** begin LISTED ENTRIES **
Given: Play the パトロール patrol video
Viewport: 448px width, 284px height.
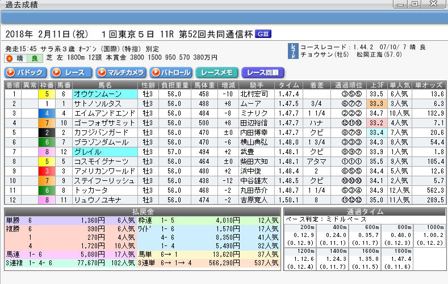Looking at the screenshot, I should point(171,73).
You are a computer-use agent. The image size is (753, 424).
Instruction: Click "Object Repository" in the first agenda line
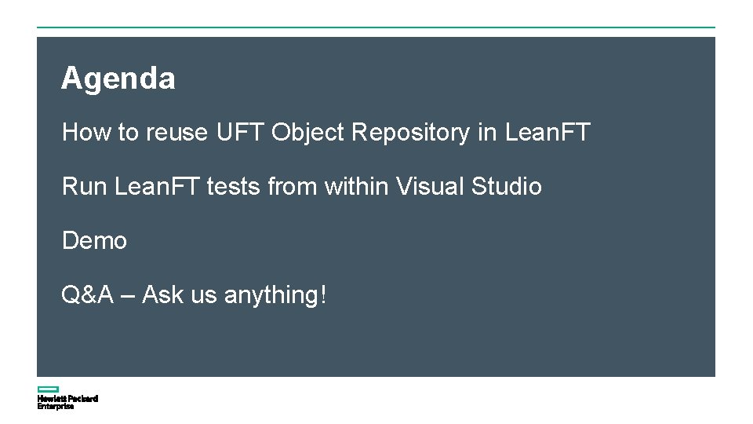pyautogui.click(x=371, y=133)
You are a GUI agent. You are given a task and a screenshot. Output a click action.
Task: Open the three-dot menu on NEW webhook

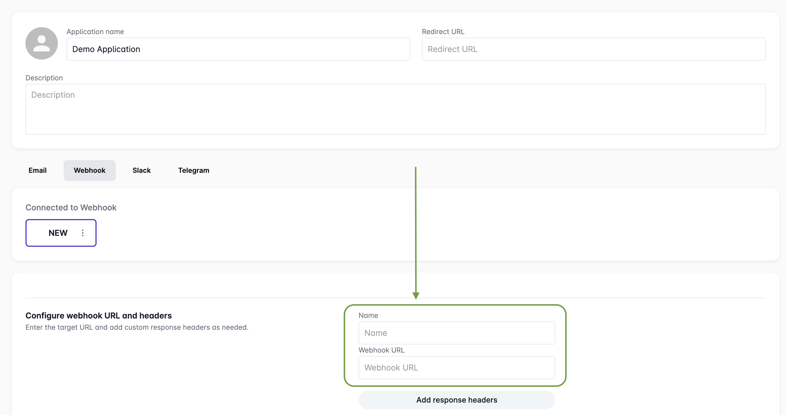pos(83,233)
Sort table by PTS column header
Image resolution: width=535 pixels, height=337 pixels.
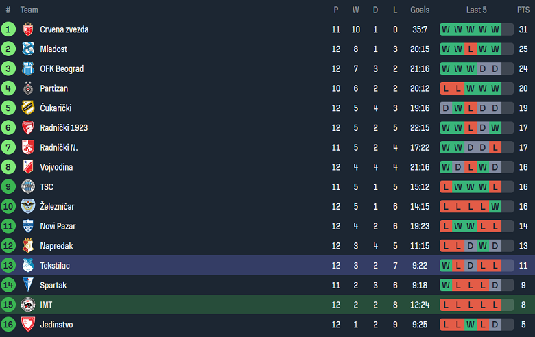[523, 10]
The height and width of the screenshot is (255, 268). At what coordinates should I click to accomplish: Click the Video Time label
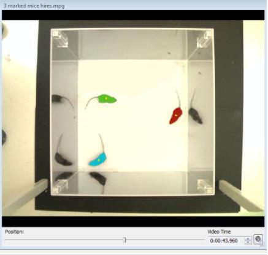[219, 232]
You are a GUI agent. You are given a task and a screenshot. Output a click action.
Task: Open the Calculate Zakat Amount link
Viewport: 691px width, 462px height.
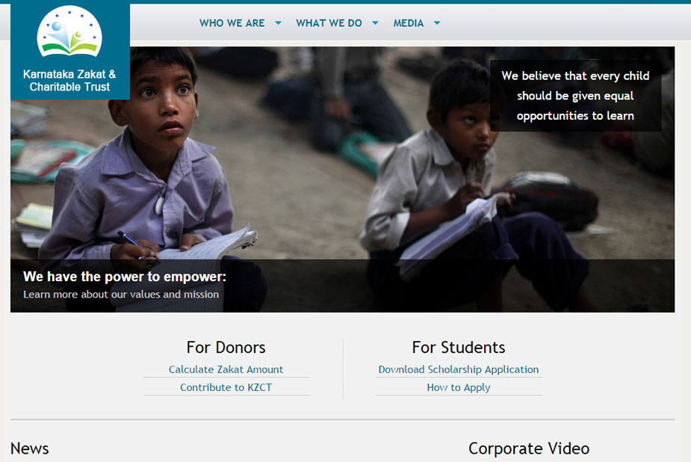point(226,369)
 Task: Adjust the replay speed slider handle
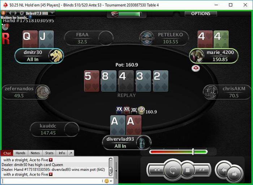tap(193, 152)
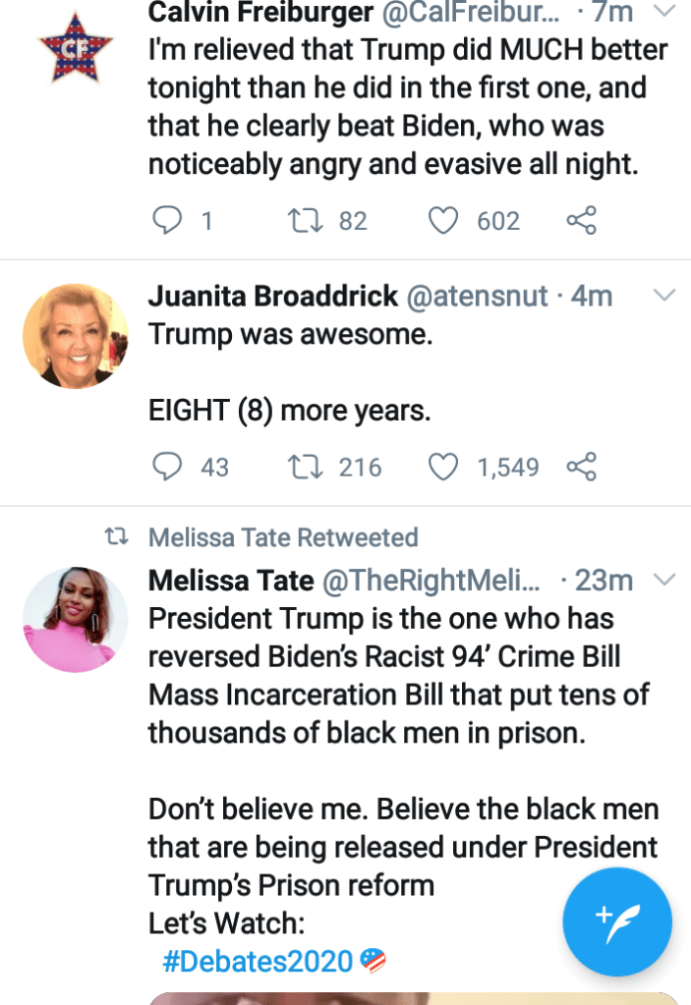Screen dimensions: 691x1005
Task: Open Juanita Broaddrick tweet options chevron
Action: (664, 295)
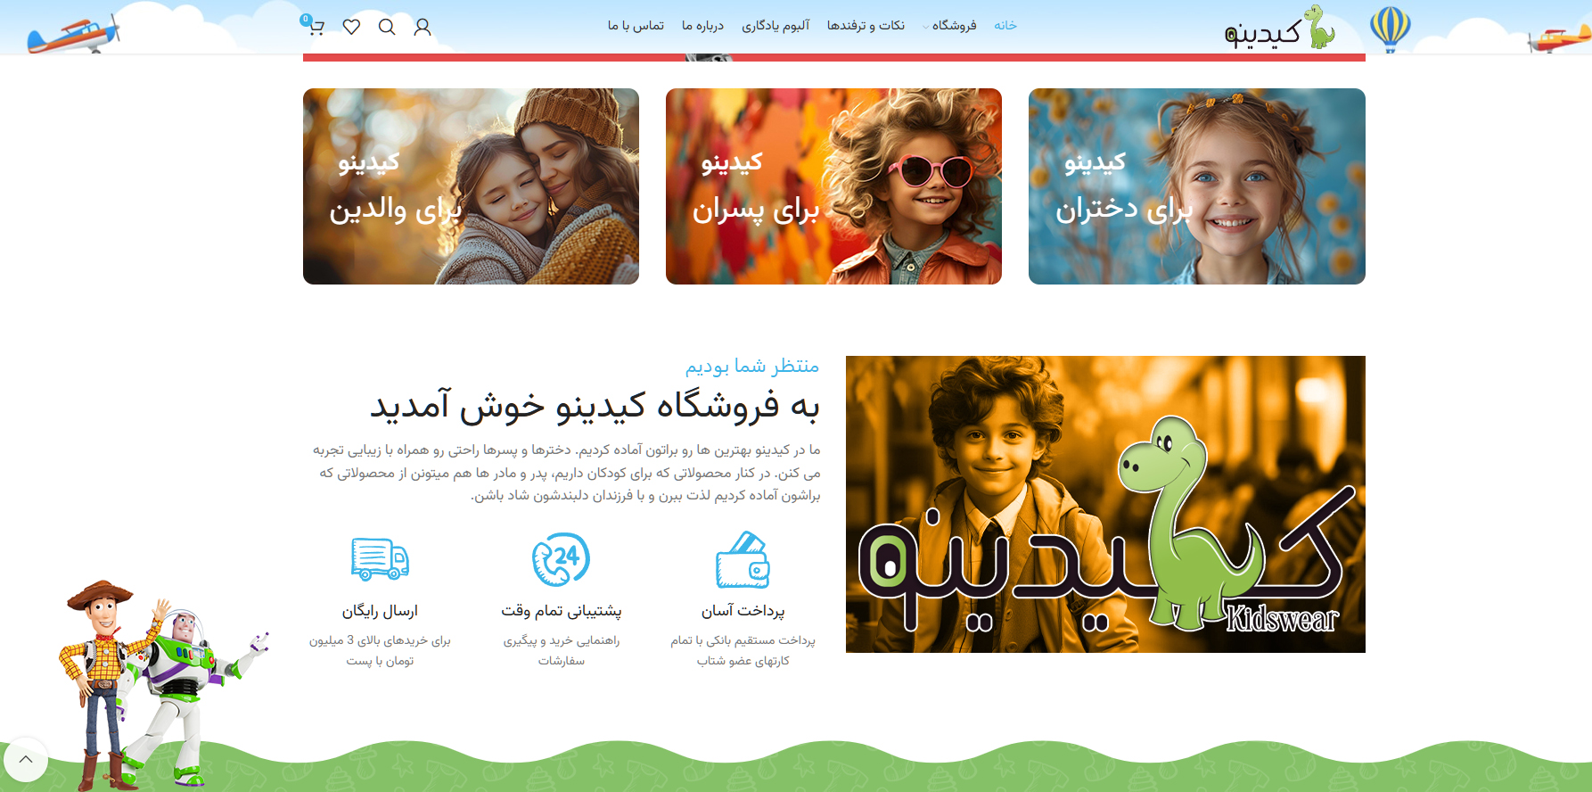
Task: Open تماس با ما page
Action: click(636, 26)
** end LISTED ENTRIES **
▶ INSTRUCTION:
Reproduce all of the records above word for word, leaving out the pictures.

▶ TASK RESULT:
Given: Play the パトロール patrol video
Viewport: 448px width, 284px height.
Looking at the screenshot, I should point(171,73).
You are a computer-use agent. The image size is (753, 424).
Instruction: Click "Object Repository" in the first agenda line
pyautogui.click(x=371, y=133)
You are a GUI agent. You are given a task and a screenshot. Output a click action.
Task: Open the three-dot menu on NEW webhook

pos(83,233)
Sort table by PTS column header
Image resolution: width=535 pixels, height=337 pixels.
[523, 10]
The height and width of the screenshot is (255, 268). At what coordinates should I click to accomplish: Click the Video Time label
[219, 232]
You are a GUI agent. You are given a task and a screenshot. Output a click action.
Task: Open the Calculate Zakat Amount link
Viewport: 691px width, 462px height.
point(226,369)
 Task: Adjust the replay speed slider handle
tap(193, 152)
Screen dimensions: 691x1005
Task: Open Juanita Broaddrick tweet options chevron
Action: (664, 295)
Task: Open تماس با ما page
Action: click(636, 26)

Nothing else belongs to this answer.